Thursday, March 25, 2010

Octopus and Creepers

Yesterday we went out to a reef on a small island off of Suva for my marine biology lab. We got thrown off of the boat and spent a few hours wading around, laying out a couple of lines and counting and measuring the live coral along each one. We were in knee deep water the whole time...so much for trying to not ruin my sneakers, but it was worth it. I spent the whole time splashing around looking at the many types of fish and animals and other cool things there.

Thanks to my friend that I made in lab that day, Lilly, I now have pictures!

You can't really see the color all that well, but there were a bunch of these deep blue starfish everywhere. I was very excited.


Me being overly excited and a little deranged-looking over a big clam shell that another girl in my group (Muni, she's the one crouched down actually doing work next to me) found.

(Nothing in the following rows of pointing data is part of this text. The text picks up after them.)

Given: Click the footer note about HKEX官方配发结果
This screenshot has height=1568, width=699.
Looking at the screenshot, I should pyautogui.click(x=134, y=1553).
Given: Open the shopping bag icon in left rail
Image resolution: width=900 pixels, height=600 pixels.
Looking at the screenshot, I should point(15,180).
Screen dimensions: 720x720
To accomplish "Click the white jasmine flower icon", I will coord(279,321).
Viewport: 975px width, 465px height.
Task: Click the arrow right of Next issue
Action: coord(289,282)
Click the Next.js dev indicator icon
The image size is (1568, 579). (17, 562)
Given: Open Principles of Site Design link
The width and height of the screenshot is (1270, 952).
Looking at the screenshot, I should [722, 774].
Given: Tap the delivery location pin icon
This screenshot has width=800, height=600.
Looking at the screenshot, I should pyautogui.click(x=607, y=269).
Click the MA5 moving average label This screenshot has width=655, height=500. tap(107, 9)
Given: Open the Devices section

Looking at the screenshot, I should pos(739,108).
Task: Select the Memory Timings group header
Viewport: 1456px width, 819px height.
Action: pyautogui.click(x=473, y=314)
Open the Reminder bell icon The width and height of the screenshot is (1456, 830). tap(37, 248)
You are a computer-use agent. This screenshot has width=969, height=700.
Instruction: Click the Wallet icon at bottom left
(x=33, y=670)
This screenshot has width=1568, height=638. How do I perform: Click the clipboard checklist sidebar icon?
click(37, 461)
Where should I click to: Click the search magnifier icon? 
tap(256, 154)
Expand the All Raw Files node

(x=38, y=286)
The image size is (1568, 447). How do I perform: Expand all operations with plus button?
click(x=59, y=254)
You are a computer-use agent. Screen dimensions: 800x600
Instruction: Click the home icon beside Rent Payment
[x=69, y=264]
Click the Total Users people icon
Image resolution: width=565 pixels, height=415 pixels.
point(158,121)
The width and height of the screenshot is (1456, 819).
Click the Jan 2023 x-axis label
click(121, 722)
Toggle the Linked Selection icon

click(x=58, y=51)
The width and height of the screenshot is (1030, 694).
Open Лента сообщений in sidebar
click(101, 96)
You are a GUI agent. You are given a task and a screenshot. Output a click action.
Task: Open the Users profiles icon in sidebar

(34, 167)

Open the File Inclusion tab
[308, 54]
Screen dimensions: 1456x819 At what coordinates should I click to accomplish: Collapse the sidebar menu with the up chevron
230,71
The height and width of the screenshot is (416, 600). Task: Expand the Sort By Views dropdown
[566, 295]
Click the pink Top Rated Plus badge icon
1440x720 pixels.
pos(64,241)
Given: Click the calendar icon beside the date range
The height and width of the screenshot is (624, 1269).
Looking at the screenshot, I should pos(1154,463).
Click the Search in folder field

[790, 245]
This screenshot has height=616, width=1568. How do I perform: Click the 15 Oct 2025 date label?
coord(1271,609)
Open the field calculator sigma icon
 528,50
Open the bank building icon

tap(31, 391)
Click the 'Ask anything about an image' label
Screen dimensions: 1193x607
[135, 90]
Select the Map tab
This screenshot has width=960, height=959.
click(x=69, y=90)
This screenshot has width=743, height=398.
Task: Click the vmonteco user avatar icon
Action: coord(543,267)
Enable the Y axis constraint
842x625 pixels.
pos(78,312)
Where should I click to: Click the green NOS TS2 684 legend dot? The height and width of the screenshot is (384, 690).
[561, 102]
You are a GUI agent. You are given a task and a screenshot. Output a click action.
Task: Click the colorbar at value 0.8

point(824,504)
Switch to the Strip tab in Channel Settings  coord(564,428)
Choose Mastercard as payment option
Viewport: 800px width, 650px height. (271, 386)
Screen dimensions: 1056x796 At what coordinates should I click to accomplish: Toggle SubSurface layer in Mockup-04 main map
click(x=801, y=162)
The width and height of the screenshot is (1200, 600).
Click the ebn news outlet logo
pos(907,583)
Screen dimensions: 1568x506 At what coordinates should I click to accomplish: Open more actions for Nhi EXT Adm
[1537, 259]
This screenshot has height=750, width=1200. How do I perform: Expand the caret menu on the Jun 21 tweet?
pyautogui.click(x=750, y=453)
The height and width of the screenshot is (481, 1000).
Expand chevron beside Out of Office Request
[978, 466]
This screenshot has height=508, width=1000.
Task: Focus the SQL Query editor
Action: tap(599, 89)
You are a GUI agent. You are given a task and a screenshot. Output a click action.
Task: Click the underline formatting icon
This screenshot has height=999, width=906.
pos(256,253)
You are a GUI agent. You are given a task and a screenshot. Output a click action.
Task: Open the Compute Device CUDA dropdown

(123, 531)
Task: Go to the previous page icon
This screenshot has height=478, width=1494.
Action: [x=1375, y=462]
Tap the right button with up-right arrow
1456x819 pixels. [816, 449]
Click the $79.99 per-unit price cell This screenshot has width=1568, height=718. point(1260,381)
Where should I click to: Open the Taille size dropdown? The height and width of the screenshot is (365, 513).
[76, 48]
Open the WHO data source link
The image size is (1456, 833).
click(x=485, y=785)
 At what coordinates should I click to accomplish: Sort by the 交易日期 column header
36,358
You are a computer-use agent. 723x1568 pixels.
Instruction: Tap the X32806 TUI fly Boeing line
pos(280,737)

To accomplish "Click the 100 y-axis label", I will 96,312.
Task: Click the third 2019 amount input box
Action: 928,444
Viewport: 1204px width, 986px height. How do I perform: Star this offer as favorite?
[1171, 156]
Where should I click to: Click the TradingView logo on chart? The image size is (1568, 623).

There were also red sea urchins everywhere, and although most of what we were walking on was dead coral, there were some really cool live ones (including a big fanned out sponge that was super sticky when you touched it). There were pockets of tiny brightly colored (mostly blue) fish around the few live corals that we found.

A banded octopus! I saw something moving around and watched it slink over the rocks for a while, changing colors to blend in with everything, and when I stepped closer to it it flashed its banded pattern, so I gave it some room. So cool!

Me, Lilly, and Lilly's friend Mere on the boat ride back from the reef to campus. This was my first trip to a reef in Fiji so I was really happy.

Today we had Fijian, where we spent the first hour pestering our professor with many questions because we didn't really feel like doing actual work. We found out that he speaks all dialects of Fijian (there are over 300), Samoan, Tongan, some languages spoken in the Solomon Islands, French, Russian, and German. So he's pretty much a boss. We also found out that Fijians have a different sense of eating...as in they say that you drink mangos, pineapples, and other juicy fruits. So, if I told someone that I ate a mango, that would be wrong. Also, Fijian ideas on family are very different. You consider all of your cousins your brothers and sisters, and male and female cousins that are related as parallel cousins (if they are related through their mother's sister, or through their father's father), interaction between these two cousins is forbidden. As in, they're not supposed to speak to each other or even be in the same room. Fijian fathers are not typically the ones that raise their own children; instead, discipline is handled by the mother's brother, who serves as the main authority figure in the family. It's very, very different. Our professor made it sound like this was pretty common, especially outside of the cities. Another not so fun thing I learned in class is that we have 2 midterms (a written and an oral exam) the week between Easter and spring break. This doesn't bode well for me, since I already have 3 midterms that week, so now I have 5 exams in 4 days. I guess this is payback for me never really having to do work here? It won't be anything like exam periods at Williams but I still think it's going to suck pretty bad.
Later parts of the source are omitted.